▶ _DATA SHOWN_:
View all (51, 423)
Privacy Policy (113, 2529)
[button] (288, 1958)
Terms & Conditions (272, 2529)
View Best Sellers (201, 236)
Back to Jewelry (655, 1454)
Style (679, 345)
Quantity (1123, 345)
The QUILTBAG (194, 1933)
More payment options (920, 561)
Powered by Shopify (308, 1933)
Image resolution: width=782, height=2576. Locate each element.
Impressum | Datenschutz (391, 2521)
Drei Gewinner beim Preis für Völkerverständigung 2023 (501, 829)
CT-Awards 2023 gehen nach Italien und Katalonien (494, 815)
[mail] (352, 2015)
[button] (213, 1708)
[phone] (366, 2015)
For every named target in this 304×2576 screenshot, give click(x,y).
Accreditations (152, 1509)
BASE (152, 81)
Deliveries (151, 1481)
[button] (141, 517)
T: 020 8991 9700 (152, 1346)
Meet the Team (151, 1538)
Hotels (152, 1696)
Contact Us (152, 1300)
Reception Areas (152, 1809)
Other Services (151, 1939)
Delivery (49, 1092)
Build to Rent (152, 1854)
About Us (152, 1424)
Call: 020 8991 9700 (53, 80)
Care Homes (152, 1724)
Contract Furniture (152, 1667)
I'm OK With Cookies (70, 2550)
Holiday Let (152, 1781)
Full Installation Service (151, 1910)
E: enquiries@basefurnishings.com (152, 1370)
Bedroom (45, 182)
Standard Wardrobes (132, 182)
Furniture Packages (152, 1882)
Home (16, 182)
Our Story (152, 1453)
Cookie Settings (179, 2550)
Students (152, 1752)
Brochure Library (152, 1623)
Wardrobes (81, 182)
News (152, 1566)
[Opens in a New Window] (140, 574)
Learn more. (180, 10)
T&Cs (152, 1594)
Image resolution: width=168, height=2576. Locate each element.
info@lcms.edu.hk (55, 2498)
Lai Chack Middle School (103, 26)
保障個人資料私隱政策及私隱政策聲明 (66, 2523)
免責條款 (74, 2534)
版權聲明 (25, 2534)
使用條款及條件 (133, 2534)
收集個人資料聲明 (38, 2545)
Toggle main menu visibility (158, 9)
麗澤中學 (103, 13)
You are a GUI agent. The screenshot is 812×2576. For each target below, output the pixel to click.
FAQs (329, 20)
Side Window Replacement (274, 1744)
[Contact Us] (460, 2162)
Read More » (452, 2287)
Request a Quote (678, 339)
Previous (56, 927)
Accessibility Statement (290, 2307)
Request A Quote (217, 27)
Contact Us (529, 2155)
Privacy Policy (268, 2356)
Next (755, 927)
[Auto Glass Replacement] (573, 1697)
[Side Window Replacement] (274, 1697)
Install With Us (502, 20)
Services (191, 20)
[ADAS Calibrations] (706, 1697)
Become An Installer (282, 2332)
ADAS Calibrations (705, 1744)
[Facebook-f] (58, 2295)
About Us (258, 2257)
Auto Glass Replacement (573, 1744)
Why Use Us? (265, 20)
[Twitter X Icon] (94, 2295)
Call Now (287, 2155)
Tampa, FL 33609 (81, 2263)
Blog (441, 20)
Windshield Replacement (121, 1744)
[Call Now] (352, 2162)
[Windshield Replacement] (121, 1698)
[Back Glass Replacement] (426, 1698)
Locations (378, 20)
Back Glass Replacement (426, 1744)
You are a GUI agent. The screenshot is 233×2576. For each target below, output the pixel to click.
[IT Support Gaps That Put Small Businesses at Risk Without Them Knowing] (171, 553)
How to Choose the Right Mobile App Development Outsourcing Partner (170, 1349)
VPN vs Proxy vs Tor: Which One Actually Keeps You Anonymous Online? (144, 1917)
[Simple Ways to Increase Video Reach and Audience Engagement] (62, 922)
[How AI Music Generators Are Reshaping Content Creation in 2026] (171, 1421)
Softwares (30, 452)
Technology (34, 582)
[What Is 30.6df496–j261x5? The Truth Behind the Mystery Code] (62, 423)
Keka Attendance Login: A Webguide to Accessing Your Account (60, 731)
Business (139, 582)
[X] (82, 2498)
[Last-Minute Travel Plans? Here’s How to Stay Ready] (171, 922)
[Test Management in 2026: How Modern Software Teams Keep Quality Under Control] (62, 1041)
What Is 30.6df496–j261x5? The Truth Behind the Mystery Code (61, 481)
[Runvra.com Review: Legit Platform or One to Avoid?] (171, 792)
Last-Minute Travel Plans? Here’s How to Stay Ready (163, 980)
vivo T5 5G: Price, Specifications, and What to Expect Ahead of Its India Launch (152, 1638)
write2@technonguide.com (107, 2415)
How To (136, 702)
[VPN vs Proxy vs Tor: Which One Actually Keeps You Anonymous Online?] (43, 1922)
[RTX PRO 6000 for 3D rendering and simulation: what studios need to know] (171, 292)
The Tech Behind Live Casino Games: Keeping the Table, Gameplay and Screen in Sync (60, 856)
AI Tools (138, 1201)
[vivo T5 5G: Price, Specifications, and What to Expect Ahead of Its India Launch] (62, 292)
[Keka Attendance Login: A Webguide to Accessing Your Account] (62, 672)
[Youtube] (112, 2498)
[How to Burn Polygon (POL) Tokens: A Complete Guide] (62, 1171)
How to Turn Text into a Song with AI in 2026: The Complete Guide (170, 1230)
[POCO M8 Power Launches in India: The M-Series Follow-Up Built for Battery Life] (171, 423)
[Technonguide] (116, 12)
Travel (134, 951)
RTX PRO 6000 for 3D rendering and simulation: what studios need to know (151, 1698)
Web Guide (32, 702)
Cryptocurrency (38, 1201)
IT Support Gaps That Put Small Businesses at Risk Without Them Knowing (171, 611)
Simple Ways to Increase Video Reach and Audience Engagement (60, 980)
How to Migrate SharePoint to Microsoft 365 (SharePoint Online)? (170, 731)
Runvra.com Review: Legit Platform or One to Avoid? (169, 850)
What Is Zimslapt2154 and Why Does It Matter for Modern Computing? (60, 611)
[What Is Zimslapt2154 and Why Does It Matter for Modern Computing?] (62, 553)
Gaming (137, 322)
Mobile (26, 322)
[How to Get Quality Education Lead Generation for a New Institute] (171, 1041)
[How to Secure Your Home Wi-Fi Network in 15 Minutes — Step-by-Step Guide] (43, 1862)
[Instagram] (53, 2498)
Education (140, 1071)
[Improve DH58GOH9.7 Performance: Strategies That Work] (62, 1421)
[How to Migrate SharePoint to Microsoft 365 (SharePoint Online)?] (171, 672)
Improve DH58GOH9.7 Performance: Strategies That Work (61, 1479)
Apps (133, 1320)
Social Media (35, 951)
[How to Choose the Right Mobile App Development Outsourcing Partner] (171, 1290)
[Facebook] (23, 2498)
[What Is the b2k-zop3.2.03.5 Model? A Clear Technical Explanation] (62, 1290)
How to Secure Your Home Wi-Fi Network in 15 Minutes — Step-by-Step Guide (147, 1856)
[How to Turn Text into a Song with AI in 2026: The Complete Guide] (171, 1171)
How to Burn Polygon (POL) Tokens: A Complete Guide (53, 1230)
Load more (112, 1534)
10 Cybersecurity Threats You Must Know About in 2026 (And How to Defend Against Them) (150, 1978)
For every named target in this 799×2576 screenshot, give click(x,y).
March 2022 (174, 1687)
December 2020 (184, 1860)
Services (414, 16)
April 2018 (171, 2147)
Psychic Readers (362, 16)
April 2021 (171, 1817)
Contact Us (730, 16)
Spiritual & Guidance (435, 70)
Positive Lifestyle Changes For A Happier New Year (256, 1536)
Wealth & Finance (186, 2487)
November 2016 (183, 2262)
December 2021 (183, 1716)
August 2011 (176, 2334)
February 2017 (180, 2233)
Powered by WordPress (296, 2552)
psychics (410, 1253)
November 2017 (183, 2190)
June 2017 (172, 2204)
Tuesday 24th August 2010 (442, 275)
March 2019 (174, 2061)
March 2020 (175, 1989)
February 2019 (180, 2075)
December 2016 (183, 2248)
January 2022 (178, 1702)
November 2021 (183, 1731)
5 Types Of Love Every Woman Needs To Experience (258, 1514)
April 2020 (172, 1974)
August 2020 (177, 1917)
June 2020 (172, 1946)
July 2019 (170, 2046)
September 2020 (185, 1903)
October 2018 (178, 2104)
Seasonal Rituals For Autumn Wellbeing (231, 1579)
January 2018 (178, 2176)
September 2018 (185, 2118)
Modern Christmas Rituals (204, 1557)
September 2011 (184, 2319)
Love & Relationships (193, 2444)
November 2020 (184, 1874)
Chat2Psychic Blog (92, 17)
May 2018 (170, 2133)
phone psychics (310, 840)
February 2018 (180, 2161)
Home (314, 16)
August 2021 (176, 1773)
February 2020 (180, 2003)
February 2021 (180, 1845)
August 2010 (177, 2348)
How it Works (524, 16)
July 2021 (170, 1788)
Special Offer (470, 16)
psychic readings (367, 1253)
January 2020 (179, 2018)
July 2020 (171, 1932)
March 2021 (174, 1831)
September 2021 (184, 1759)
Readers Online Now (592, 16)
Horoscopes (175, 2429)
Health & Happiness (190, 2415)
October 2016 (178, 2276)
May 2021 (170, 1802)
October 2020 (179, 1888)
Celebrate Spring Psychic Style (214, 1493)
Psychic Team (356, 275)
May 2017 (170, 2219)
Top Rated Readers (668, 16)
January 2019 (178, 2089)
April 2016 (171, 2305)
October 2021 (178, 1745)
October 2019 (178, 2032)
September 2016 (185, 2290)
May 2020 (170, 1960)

▶ _WORK TO COMPLETE_: All lines of the material that contain the word "Song" should be listed.

▶ _RESPONSE BOX_:
How to Turn Text into a Song with AI in 2026: The Complete Guide (170, 1230)
[How to Turn Text into a Song with AI in 2026: The Complete Guide] (171, 1171)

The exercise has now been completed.